**Problem description**
Copy the material below word for word, from the line containing "Expand Antimalware Service" to the line containing "coord(275,408)", both of those lines included.

**Stored records**

________________

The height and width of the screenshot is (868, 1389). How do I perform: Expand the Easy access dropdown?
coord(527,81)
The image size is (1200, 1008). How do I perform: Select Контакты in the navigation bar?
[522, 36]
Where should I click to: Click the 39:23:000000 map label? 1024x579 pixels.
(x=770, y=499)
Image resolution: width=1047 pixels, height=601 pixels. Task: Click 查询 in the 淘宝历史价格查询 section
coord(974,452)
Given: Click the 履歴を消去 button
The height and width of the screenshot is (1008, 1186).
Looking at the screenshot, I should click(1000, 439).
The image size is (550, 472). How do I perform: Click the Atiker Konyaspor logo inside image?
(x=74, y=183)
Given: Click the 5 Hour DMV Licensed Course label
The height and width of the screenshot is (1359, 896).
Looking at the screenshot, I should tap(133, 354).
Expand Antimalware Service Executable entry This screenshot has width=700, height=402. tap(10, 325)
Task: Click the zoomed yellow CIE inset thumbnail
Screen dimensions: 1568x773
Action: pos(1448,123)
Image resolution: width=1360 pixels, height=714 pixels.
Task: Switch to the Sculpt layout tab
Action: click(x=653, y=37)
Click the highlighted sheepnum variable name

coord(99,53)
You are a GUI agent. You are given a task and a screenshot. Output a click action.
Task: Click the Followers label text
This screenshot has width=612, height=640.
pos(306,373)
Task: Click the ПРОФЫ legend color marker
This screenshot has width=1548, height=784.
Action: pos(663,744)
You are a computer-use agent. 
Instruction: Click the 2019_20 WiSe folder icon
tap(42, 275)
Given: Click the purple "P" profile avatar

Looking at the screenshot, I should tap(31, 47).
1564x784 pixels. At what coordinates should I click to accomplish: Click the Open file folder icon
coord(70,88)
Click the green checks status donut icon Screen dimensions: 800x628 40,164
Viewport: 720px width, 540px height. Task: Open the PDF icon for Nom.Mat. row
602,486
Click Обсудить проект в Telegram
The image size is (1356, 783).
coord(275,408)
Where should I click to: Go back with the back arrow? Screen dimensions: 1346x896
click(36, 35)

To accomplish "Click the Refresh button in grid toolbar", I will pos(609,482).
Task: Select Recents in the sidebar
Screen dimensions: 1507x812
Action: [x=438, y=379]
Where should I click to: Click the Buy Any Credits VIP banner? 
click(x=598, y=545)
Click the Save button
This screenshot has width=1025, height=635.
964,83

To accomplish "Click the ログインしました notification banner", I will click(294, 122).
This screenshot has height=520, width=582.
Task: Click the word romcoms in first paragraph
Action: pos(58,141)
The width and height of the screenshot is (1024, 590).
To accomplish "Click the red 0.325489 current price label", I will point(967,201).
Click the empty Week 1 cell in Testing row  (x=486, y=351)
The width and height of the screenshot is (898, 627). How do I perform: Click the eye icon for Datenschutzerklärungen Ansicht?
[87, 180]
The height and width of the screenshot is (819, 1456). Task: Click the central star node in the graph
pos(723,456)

________________

**Solution for this problem**
Expand Antimalware Service Executable entry This screenshot has width=700, height=402. tap(10, 325)
Task: Click the zoomed yellow CIE inset thumbnail
Screen dimensions: 1568x773
Action: pos(1448,123)
Image resolution: width=1360 pixels, height=714 pixels.
Task: Switch to the Sculpt layout tab
Action: click(x=653, y=37)
Click the highlighted sheepnum variable name

coord(99,53)
You are a GUI agent. You are given a task and a screenshot. Output a click action.
Task: Click the Followers label text
This screenshot has width=612, height=640.
pos(306,373)
Task: Click the ПРОФЫ legend color marker
This screenshot has width=1548, height=784.
Action: pos(663,744)
You are a computer-use agent. 
Instruction: Click the 2019_20 WiSe folder icon
tap(42, 275)
Given: Click the purple "P" profile avatar

Looking at the screenshot, I should tap(31, 47).
1564x784 pixels. At what coordinates should I click to accomplish: Click the Open file folder icon
coord(70,88)
Click the green checks status donut icon Screen dimensions: 800x628 40,164
Viewport: 720px width, 540px height. Task: Open the PDF icon for Nom.Mat. row
602,486
Click Обсудить проект в Telegram
The image size is (1356, 783).
coord(275,408)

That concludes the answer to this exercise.